> Required action: For the string "mode", find every matching line in the records and copy it.

> Stored data entries:
━━━━━━━━━━━━━━━━━━━━
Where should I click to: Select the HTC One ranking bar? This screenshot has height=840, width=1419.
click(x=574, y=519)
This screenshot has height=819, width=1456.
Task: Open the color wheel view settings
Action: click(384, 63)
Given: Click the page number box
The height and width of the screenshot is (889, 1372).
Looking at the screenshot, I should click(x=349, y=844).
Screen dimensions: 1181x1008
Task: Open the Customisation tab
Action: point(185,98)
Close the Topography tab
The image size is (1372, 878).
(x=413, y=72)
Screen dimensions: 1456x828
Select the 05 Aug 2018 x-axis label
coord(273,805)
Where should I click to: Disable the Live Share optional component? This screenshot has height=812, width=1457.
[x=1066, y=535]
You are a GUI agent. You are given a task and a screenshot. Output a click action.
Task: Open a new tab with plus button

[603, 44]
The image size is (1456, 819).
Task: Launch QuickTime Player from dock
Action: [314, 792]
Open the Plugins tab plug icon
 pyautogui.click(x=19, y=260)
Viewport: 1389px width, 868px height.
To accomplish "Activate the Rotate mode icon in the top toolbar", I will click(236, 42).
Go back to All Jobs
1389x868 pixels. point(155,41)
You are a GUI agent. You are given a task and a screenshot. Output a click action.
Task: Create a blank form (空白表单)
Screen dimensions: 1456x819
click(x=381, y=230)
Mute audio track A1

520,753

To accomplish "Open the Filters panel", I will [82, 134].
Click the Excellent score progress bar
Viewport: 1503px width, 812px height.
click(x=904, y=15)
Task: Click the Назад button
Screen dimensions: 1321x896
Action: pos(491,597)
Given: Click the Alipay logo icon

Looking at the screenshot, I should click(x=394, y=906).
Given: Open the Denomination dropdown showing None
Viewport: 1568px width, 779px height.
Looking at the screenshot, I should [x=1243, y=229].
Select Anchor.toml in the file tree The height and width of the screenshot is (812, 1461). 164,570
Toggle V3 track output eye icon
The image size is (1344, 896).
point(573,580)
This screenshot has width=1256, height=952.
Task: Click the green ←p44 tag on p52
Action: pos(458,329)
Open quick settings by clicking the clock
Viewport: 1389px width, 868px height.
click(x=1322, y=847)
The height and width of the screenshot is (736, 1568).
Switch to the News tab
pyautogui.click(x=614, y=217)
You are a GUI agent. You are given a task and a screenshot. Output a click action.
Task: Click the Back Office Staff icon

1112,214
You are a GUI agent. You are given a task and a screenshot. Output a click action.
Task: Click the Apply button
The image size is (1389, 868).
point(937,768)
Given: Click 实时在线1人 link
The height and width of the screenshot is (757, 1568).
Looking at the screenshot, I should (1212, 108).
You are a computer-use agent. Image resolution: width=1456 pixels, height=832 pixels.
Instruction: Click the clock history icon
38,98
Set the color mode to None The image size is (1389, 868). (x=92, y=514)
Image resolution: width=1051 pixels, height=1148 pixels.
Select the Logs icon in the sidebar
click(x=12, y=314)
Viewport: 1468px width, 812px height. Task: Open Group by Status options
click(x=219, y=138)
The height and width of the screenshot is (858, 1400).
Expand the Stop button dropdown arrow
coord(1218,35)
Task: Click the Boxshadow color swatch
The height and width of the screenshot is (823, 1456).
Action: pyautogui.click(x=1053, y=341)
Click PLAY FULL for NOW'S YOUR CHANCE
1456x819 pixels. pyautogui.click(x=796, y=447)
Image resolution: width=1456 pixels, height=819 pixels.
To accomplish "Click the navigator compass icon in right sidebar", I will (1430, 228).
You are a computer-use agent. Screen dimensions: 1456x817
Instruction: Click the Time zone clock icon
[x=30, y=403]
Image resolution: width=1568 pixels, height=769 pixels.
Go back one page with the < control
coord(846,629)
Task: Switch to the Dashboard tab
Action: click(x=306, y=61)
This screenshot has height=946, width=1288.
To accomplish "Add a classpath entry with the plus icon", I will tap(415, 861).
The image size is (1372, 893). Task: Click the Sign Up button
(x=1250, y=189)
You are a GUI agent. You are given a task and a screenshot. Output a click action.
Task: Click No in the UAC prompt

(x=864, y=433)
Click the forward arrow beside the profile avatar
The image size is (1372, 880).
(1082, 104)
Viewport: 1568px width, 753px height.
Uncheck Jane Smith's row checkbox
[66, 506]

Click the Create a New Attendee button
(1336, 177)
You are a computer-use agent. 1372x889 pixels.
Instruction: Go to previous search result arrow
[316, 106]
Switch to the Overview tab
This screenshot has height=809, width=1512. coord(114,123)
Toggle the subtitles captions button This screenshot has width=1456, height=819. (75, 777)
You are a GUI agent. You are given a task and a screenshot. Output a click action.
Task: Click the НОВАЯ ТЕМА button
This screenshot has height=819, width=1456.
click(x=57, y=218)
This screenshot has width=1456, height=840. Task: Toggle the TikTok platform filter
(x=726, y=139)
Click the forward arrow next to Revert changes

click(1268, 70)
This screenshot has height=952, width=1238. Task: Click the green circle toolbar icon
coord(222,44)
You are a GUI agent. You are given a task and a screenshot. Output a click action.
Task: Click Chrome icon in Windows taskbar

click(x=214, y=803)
━━━━━━━━━━━━━━━━━━━━
> Exercise result:
To accomplish "Activate the Rotate mode icon in the top toolbar", I will click(236, 42).
Set the color mode to None The image size is (1389, 868). (x=92, y=514)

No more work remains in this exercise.